Andy Warhol: il Braille mentale
“Per preparare una poesia, si prende ‘un piccolo fatto vero’ (possibilmente / fresco di giornata”: “una data precisa, un luogo scrupolosamente definito”. Così, memorabilmente, Edoardo Sanguineti in una di quelle Postkarten anni Settanta che segnarono, nella sua poesia, una svolta in direzione appunto cronachistica e giornaliera (e anzi, disse lui stesso, proprio “giornalistica”) – sorprendente in chi aveva esordito, due decenni prima, con una poesia astratta e “lunare” come quella di Laborintus, ispirata alla musica seriale e all’arte informale. Di mezzo – dalla fine degli anni Sessanta ma con maggior regolarità nel decennio seguente – c’era stato appunto l’avvicinamento del Grande Autore Modernista alla più umile e feriale delle sedi di scrittura, quella appunto con cui il giorno dopo s’incarta il pesce. Proprio com’era avvenuto al maestro avverso, Montale redattore al “Corriere della Sera” prima della “svolta” di Satura, la scrittura “maggiore” – quella in versi, ovvio – assai tangibilmente s’era fatta contagiare da quella “minore”, deprivata di ogni possibile aura. E forse anche per questo uno storicista di ferro (seppur decisamente sui generis) come Sanguineti mai si curò di conservare le varianti ai propri componimenti, né in verità di apporne: convinto com’era che “una poesia si corregge con un’altra poesia”. Quella appunto, non a caso scrupolosamente datata, del “piccolo fatto vero” successivo.

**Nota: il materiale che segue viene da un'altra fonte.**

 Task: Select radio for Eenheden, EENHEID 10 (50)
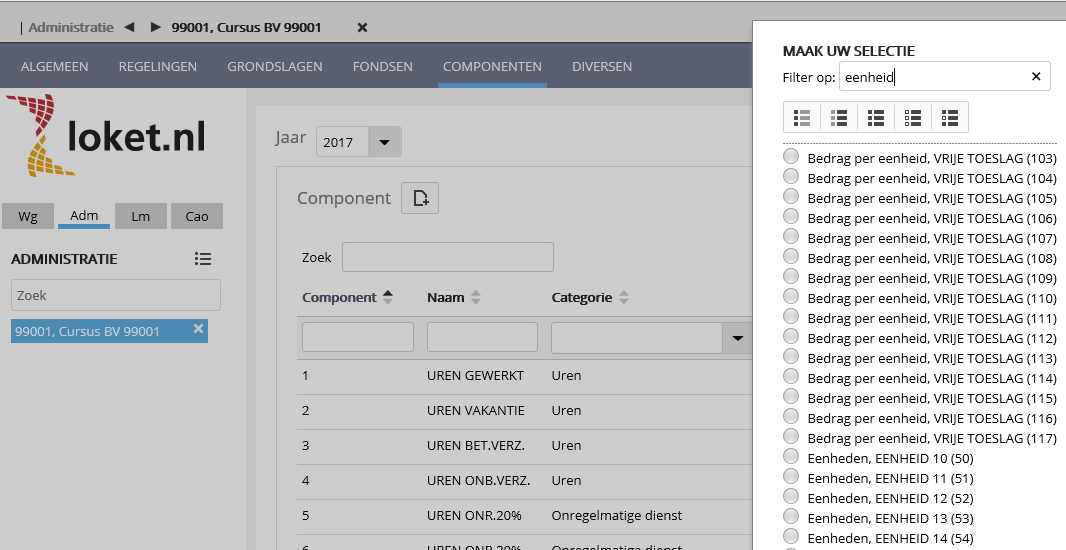791,457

Bene ha fatto dunque Giuliano Galletta, inquieto redattore del “Secolo XIX”, a intitolare La ballata del quotidiano una raccolta di interviste al poeta della sua città: spiccano proprio quelle del periodo in cui, tra il 2000 e il 2001, il quotidiano genovese ospitò una rubrica a cadenza quasi mensile, “Caffè con Sanguineti”, in cui le sue parole, taglienti come al solito, si affilavano di volta in volta alla cote delle ultime notizie di cronaca (e la crisi dell’“Unità” poteva far rima con la globalizzazione, il Gay Pride con lo svelamento dei segreti di Fatima…). Chissà se fu un caso, ma Sanguineti tenne la rubrica all’indomani dal suo pensionamento da docente universitario: sede quella, viceversa, del suo non meno serrato e, va sans dire, lucidissimo confronto con la Storia. L’altra faccia della medaglia, per quell’homo duplex che in tanti sensi era Sanguineti.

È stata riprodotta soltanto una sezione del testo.